• Records for this exercise:
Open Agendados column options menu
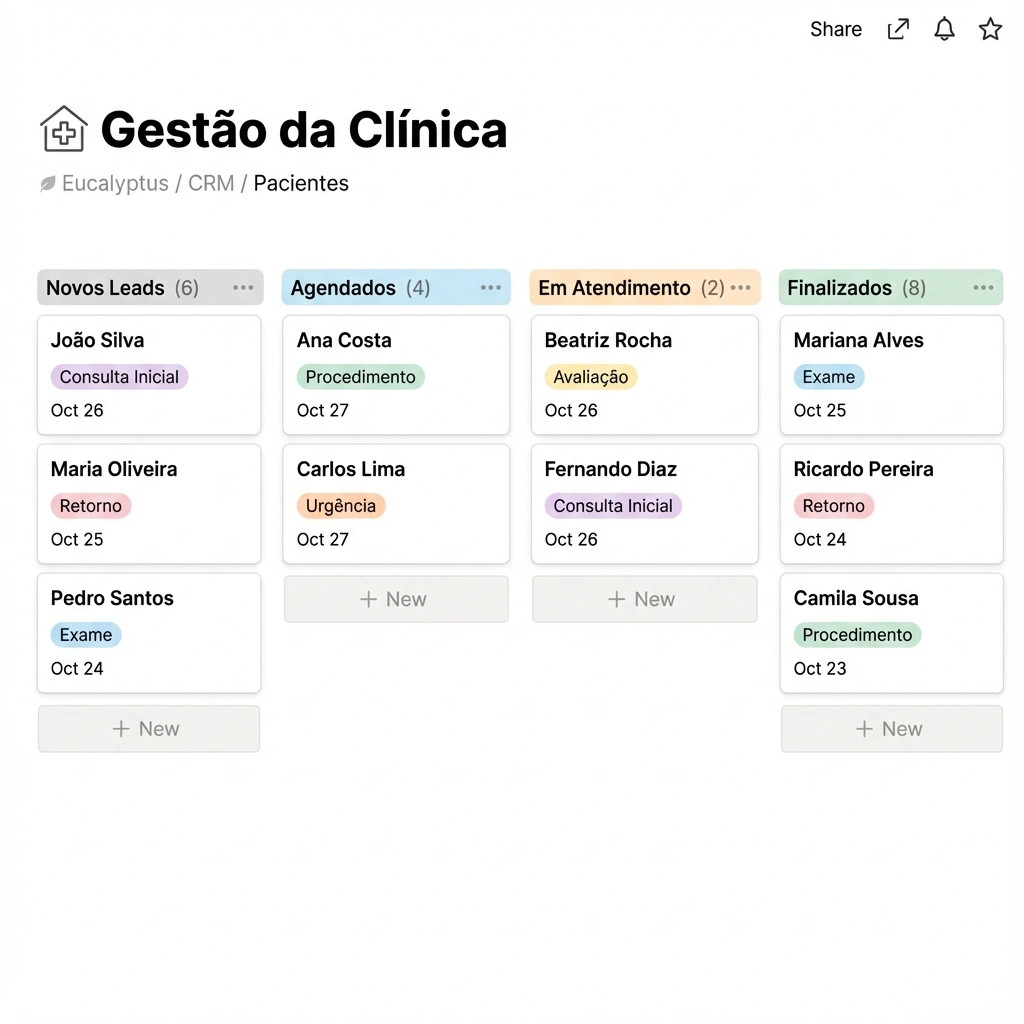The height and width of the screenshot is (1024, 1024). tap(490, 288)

---

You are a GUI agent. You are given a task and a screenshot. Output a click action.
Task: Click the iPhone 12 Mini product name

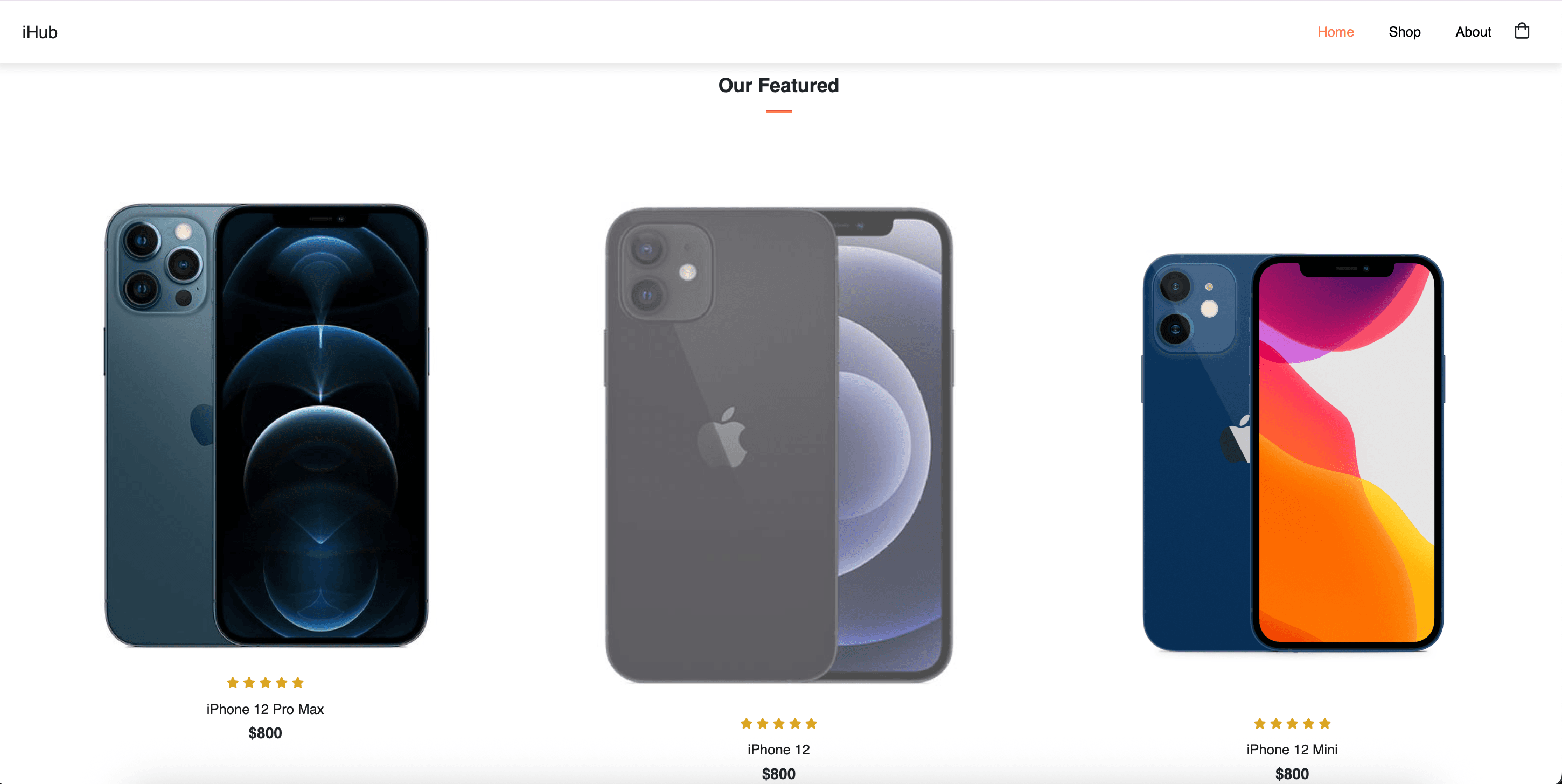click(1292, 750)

---

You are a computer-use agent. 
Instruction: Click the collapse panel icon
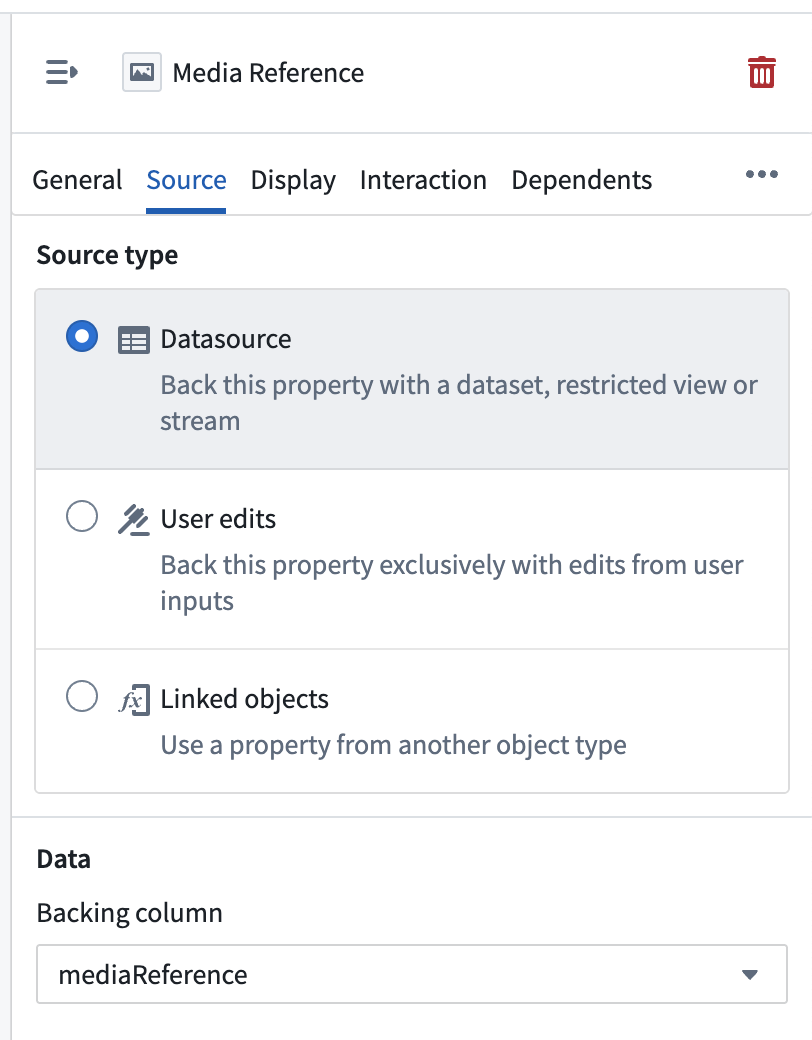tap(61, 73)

• How to complete this task: Nothing but a number belongs in the answer: the number of lines above that contain "agent".

• Answer for this exercise: 2